Содержание 'Падали' достаточно просто: первые девять четверостиший посвящены детальному описанию разлагающегося трупа, в последних трeх поэт, обращаясь к своей возлюбленной, говорит о том, что и ей суждено истлеть в земле, но она останется в его стихах и силой его дара избежит забвения. Эта мысль, восходящая к знаменитой оде Горация, разумеется, не нова. Однако суть 'Падали' несводима к еe заключительной строфе: воспринимать эти стихи как очередную импровизацию на тему vita brevis, ars longa было бы наивно. Тем не менее были и вполне анекдотические попытки переводить 'Падаль' именно в таком традиционном духе.

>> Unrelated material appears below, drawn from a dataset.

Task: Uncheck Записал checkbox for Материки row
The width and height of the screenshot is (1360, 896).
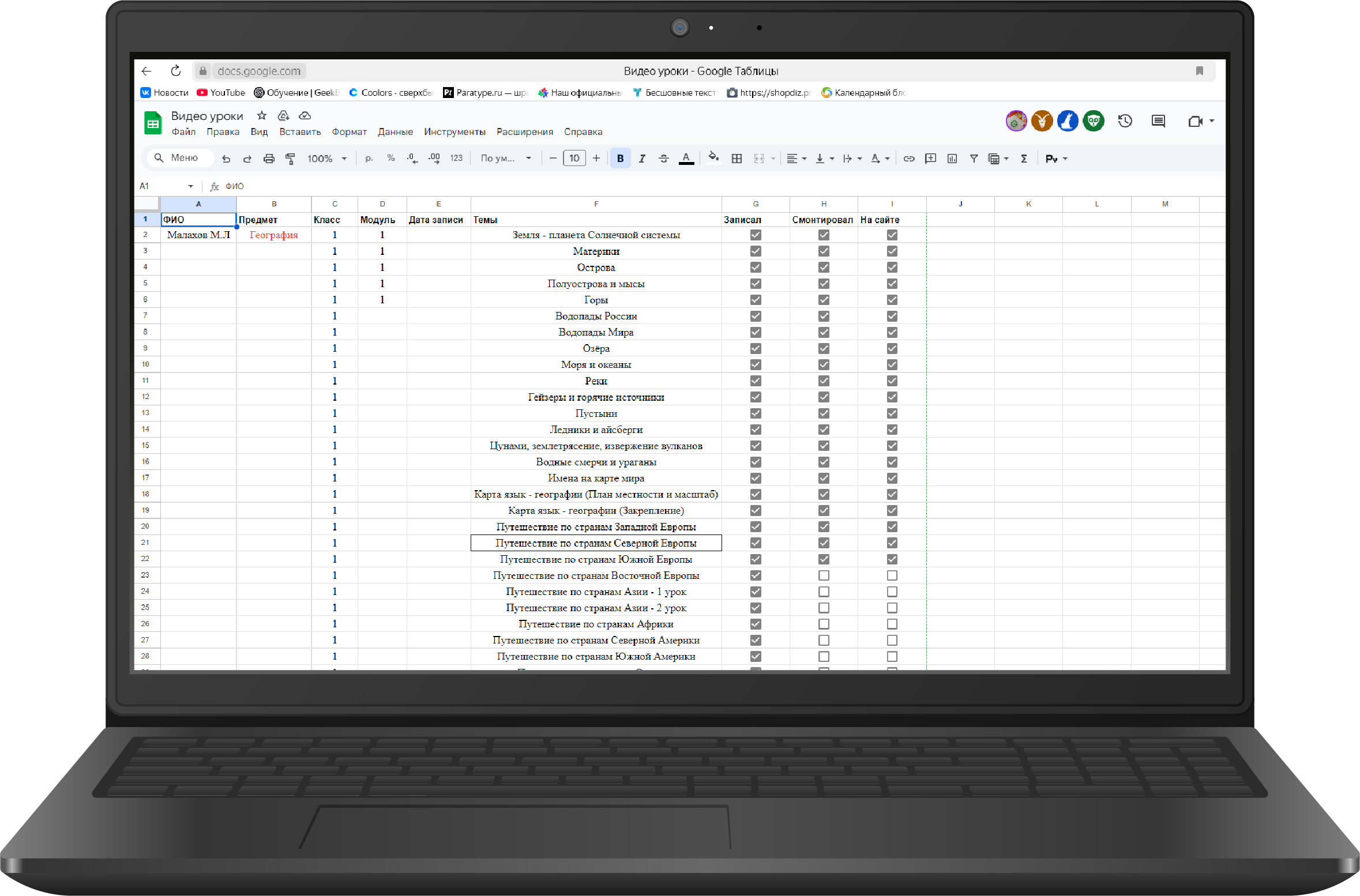Action: pos(756,251)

Так, у А. Панова последние три строфы выглядят следующим образом:
И что же? Ты станешь вот тем же, моя дорогая,
Такою же падалью будешь и ты,
Мой ангел прелестный, любовь моя, радость святая,
Звезда моей жизни, созданье мечты!
Да! Будешь ты тем же! Я вижу, как ты, разлагаясь,
Царица прелестных восторженных грeз,
В холодную землю ты ляжешь, со смертью венчаясь,
Сгниeшь под гирляндами сорванных роз:
Тогда о скажи тем червям, что твои поцелуи
Есть будут, скажи им, моя красота,
Что помнить я буду подругу свою дорогую,
Что в Смерти жива дорогая Мечта!
Более сложную - в духе символизма - интерпретацию этого произведения предлагал Эллис. В изложении Андрея Белого она звучит так: '...в центре сознания - культ мечты, непереносимой в действительность, которая - падаль-де; она - труп мечты'. Такое прочтение в какой-то степени верно отражает мировоззрение Бодлера, хотя сам перевод Эллиса и не пришeлся А. Белому по вкусу: как он язвительно замечает, 'Кобылинский читал <...> 'Падаль' в плохом переводе своeм; в нeм Бодлера и не было...' Это суждение сейчас представляется чрезмерно строгим; впрочем, перевод Эллиса публикуется ниже, и читатель может судить о нем сам.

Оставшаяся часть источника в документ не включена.